Enhanced diagnosis and monitoring of broken rotor bar faults in induction motors using a combined CEEMDAN-MLP approach

This paper presents a novel approach for diagnosing and monitoring Broken Rotor Bar (BRB) faults in induction motors through vibration signal analysis. The method integrates advanced signal processing techniques such as the Hilbert Huang Transform (HHT) with machine learning methods, specifically Multilayer Perceptron (MLP). The study initiates with an HHT application to identify fault-related harmonics, achieved through complete Empirical Ensemble Mode Decomposition with Adaptive Noise (CEEMDAN) of the vibration signal (Vx), producing intrinsic mode functions (IMFs).

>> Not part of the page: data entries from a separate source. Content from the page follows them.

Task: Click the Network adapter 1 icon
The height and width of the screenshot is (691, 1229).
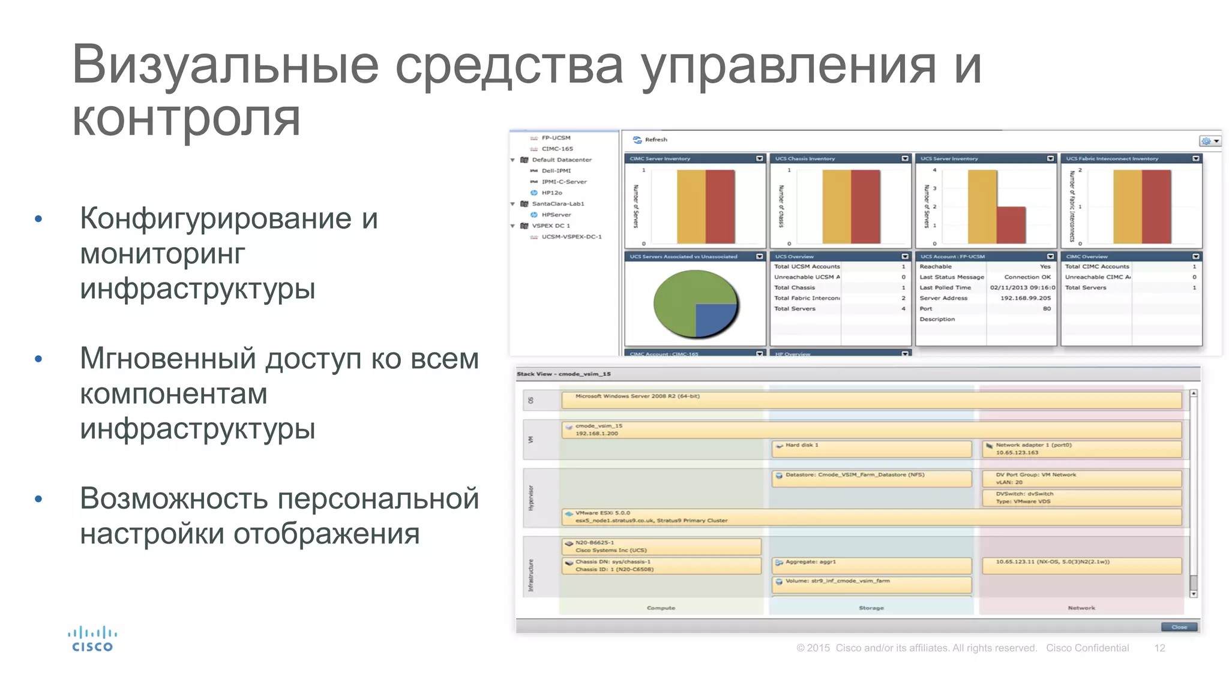Action: (x=989, y=446)
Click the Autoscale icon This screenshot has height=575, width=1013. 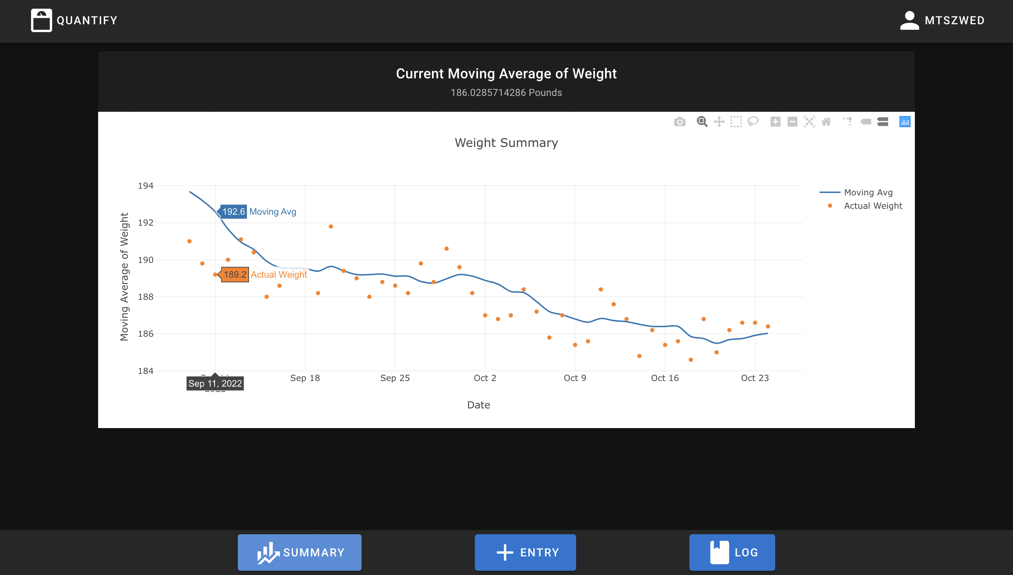pyautogui.click(x=809, y=122)
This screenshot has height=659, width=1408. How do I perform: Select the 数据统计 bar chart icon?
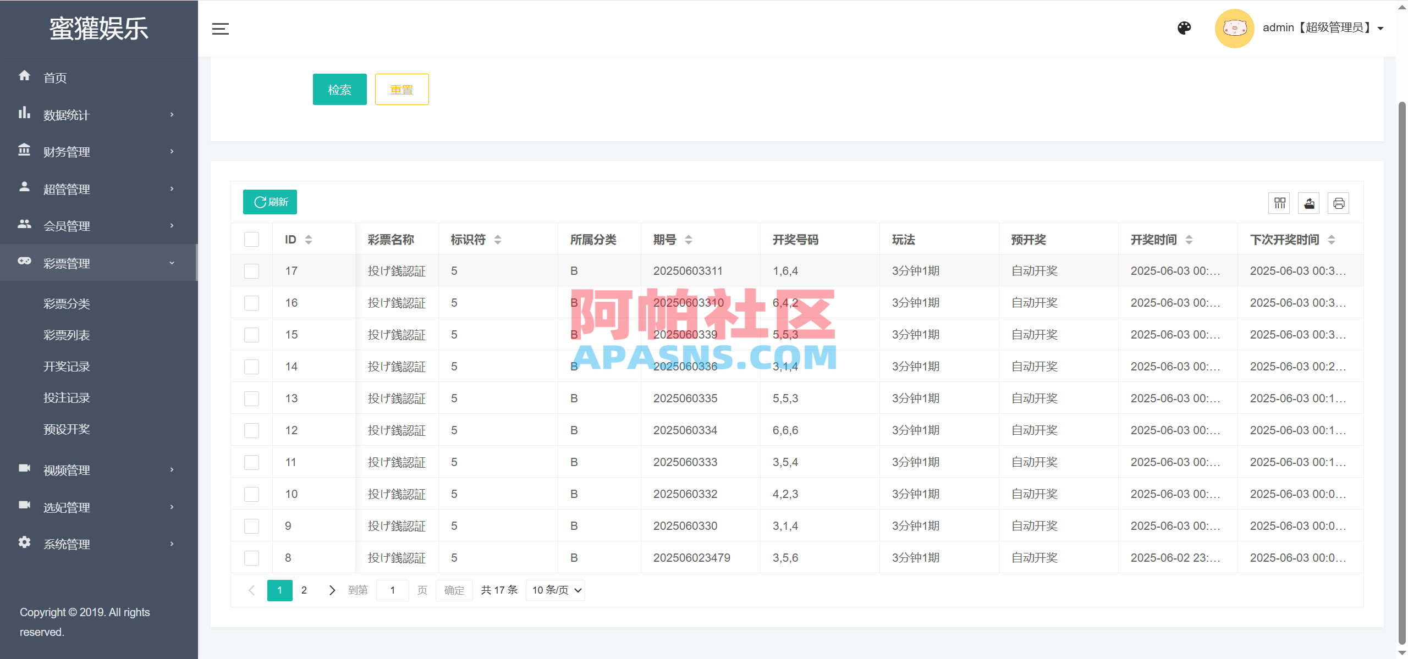(x=24, y=113)

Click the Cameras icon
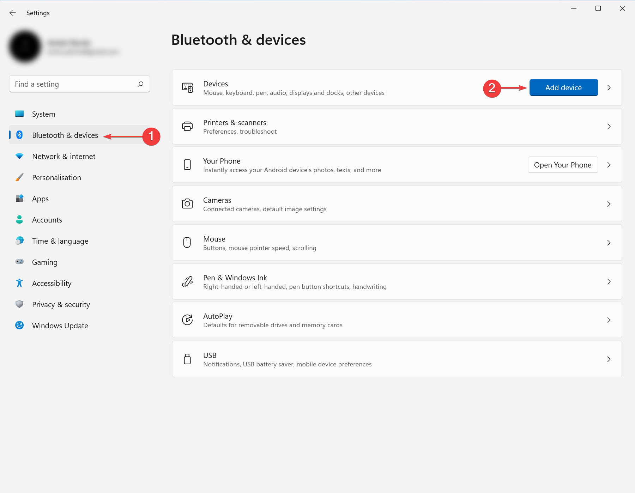point(187,204)
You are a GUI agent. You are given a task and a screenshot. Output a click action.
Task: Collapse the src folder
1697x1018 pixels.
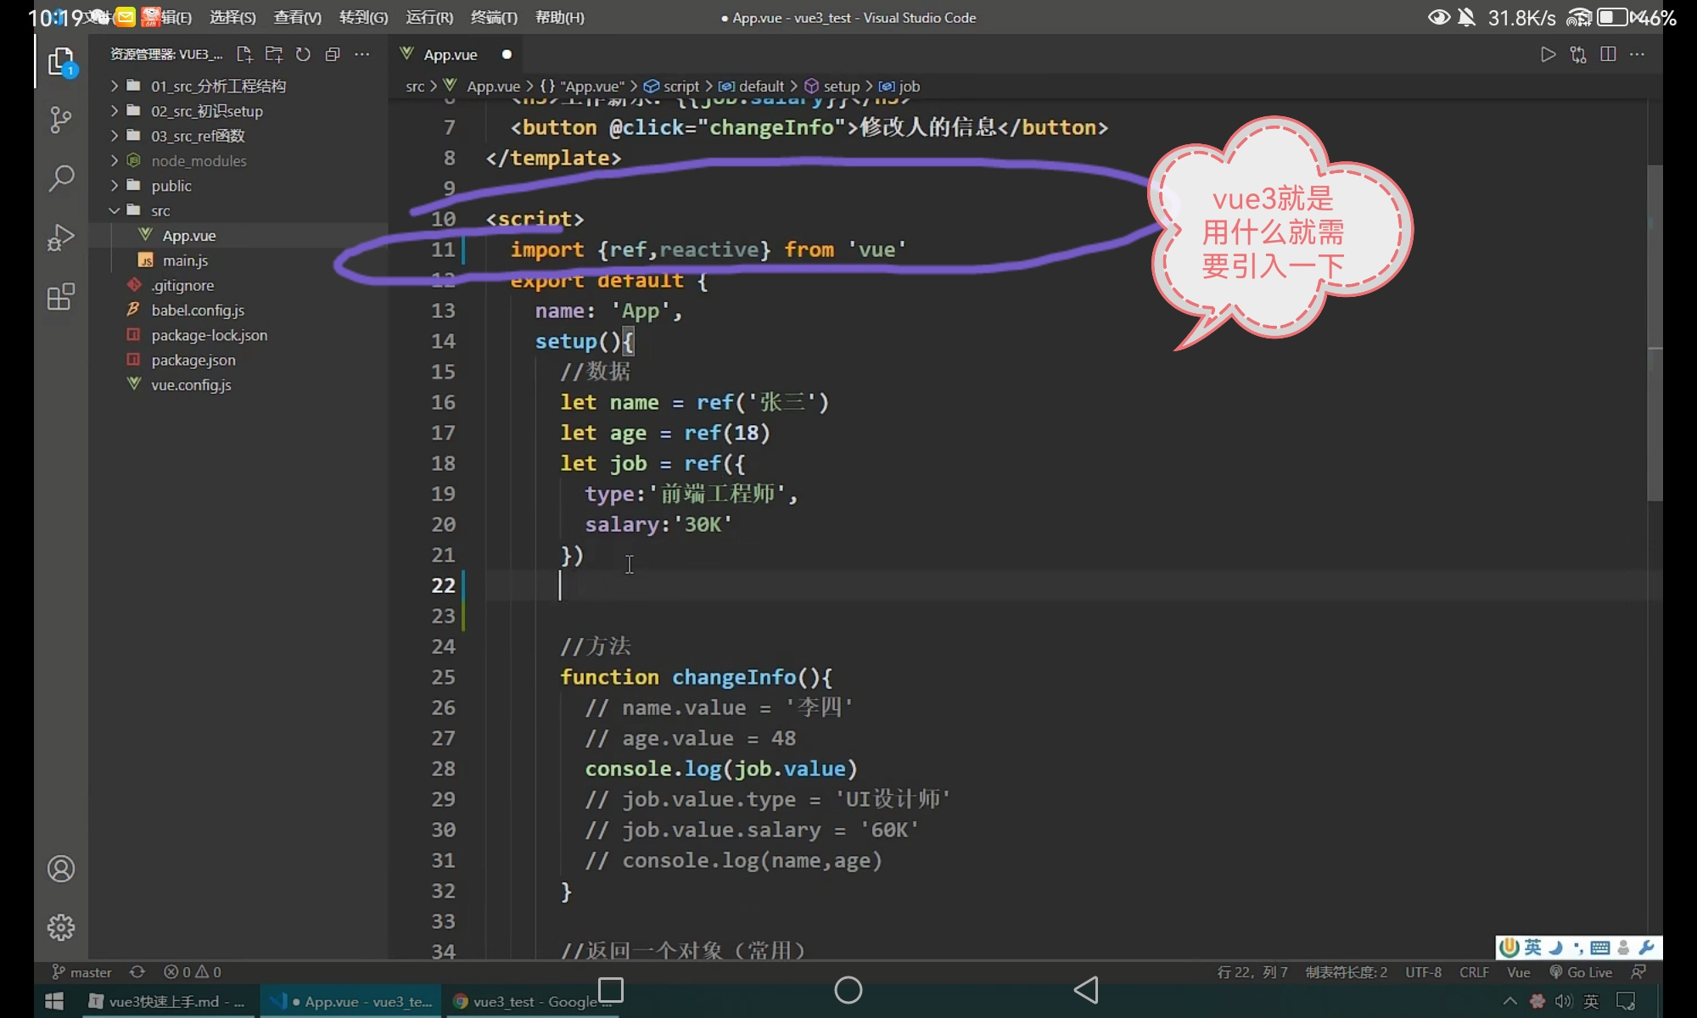pos(160,210)
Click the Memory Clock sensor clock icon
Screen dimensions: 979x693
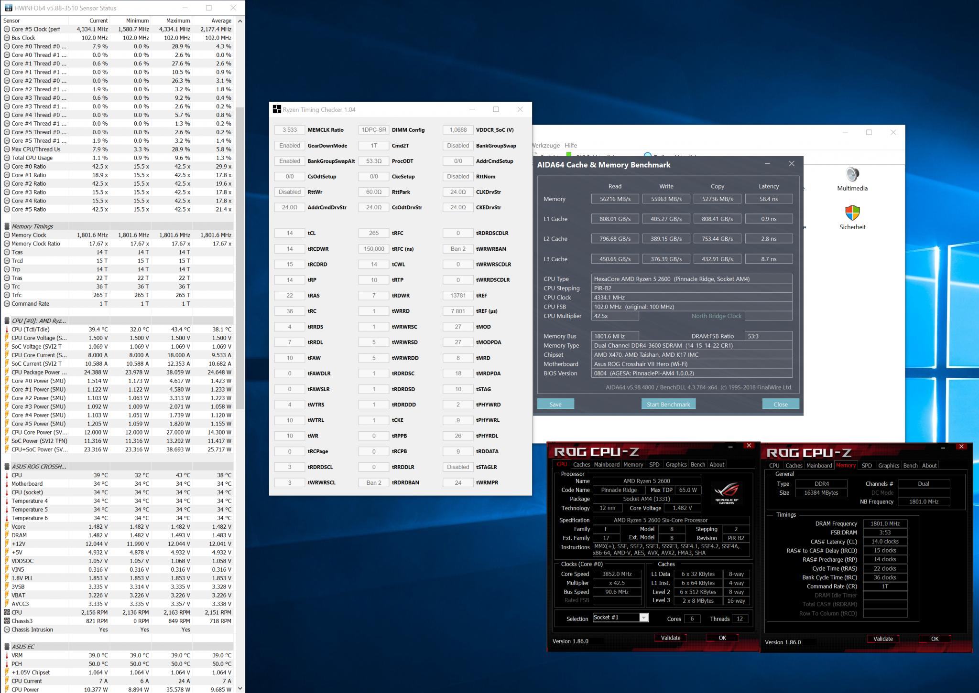[x=7, y=235]
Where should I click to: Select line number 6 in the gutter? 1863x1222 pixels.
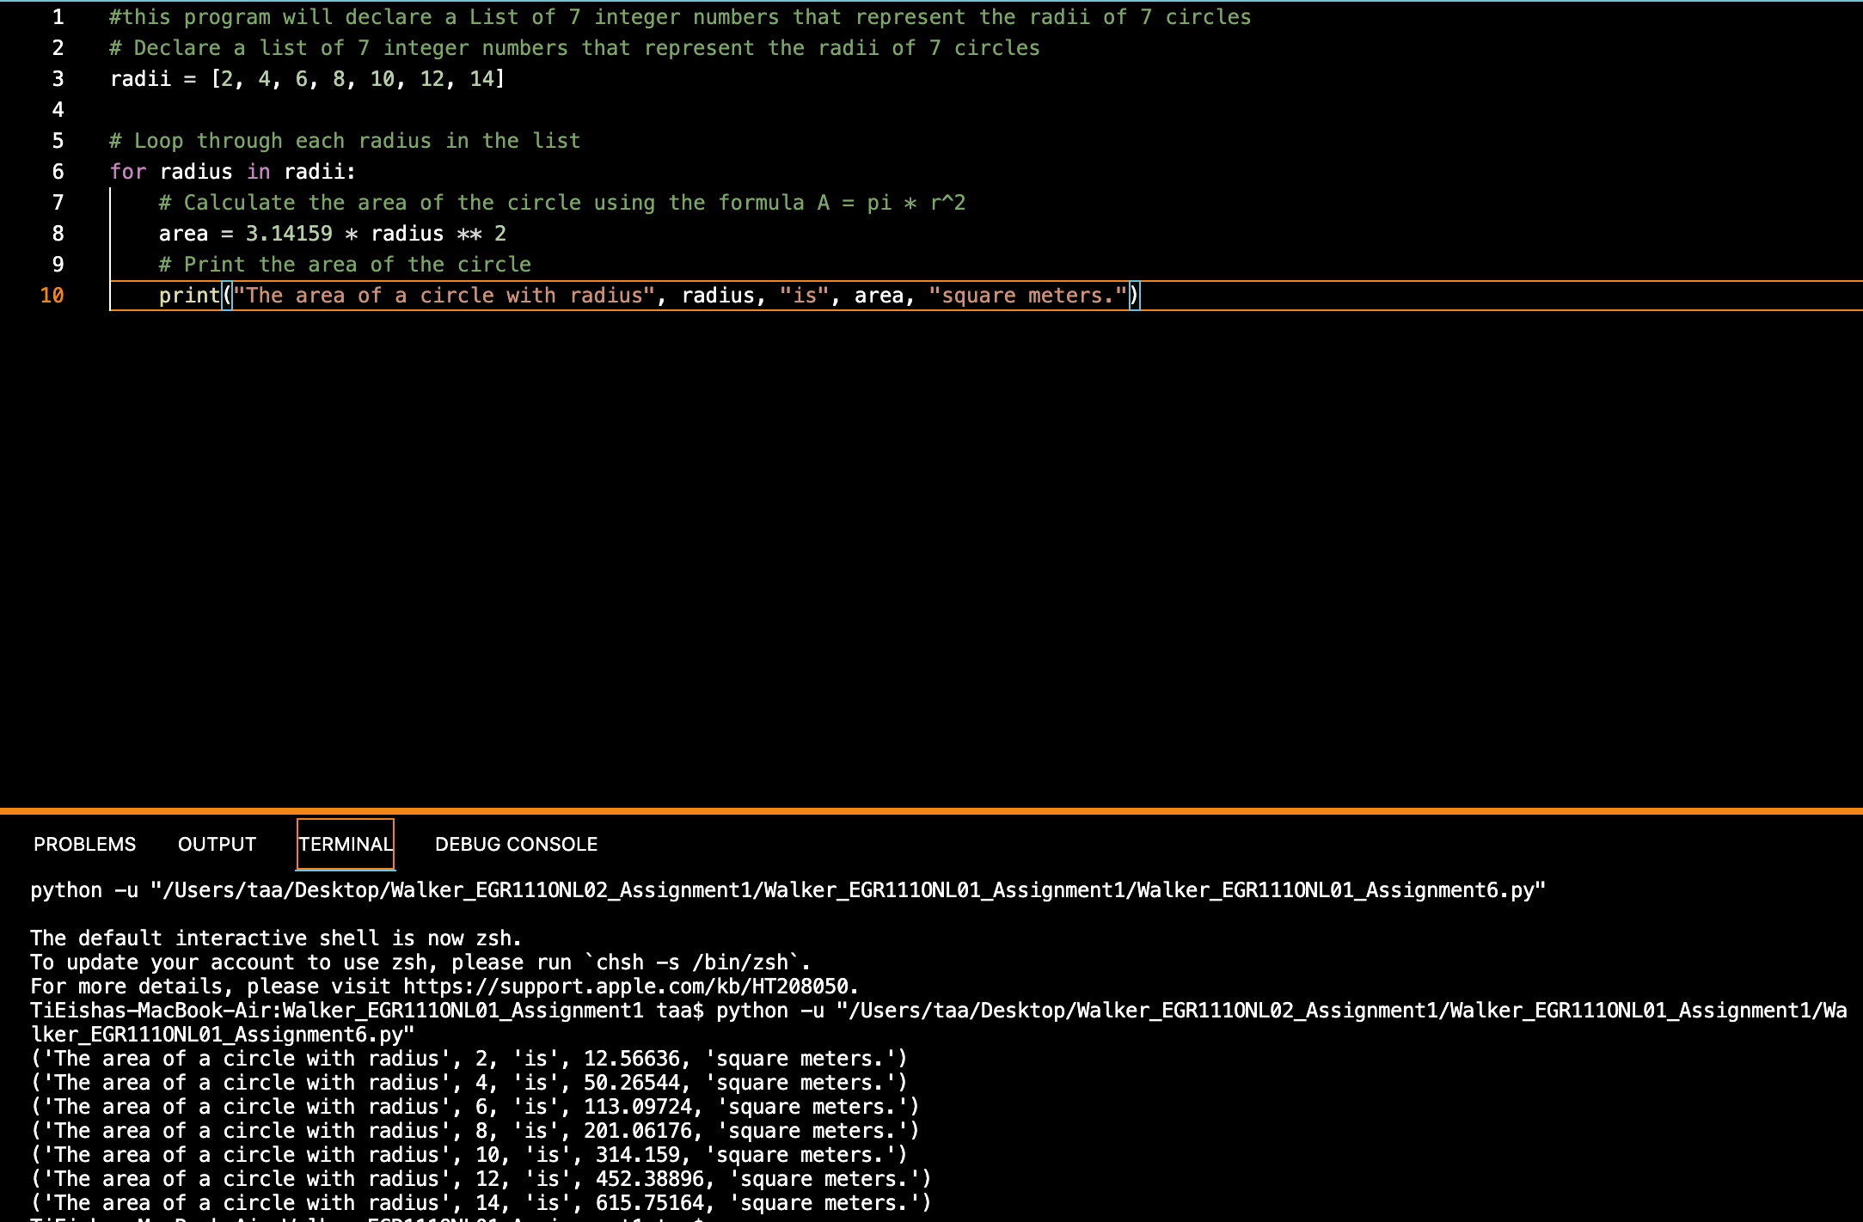(x=58, y=172)
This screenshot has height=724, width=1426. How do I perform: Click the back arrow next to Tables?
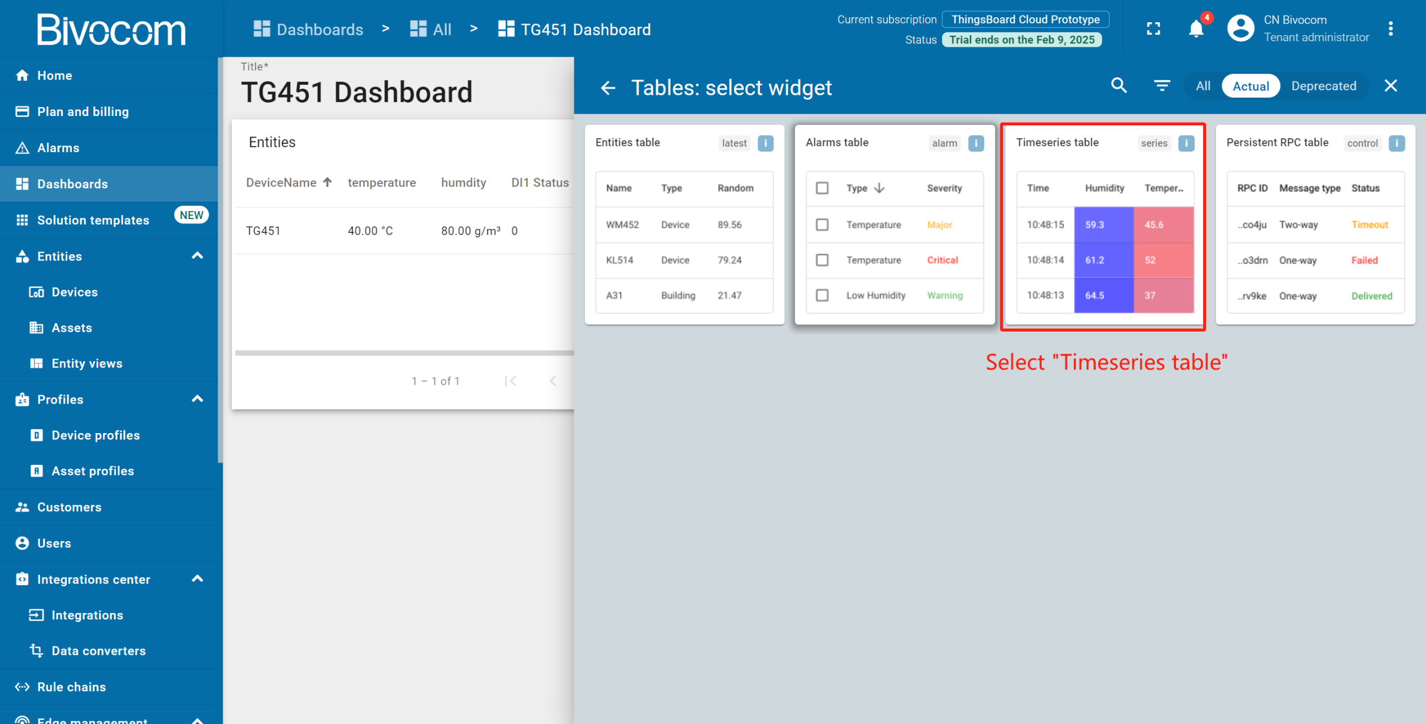pos(608,88)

A statistical analysis, employing correlation coefficients (CC), facilitates the selection of relevant IMFs indicative of BRB faults. IMFs with CC values equal to or greater than 0.2, notably IMF1, IMF2, IMF3, and IMF4, appear informative. Following IMF selection, signal reconstruction ensues by incorporating these useful IMFs. After rebuilding the signal, we use global thresholding based on a statistical analysis that includes Root Mean Square (RMS) and Energy Coefficient (EC) calculations. The Signal Reconstruction Denoising (SRD) meets the criteria for selection. Spectral envelope analysis of SRD is then employed for BRB fault detection. The subsequent phase employs a Multi-Layer Perceptron (MLP) for BRB localization. Features utilized for training the MLP model include EC and various frequency components (fvb-, fvb+, 2fvb-, 2fvb+, 4fvb-, 4fvb+, 6fvb-, 6fvb+, 8fvb-, and 8fvb+). Results from MLP demonstrate exceptional performance, achieving a classification rate of 99.99%. The proposed CEEMDAN-MLP method exhibits robust efficiency, validated by experimental results, and offers promising prospects for BRB fault diagnosis and monitoring in induction motors.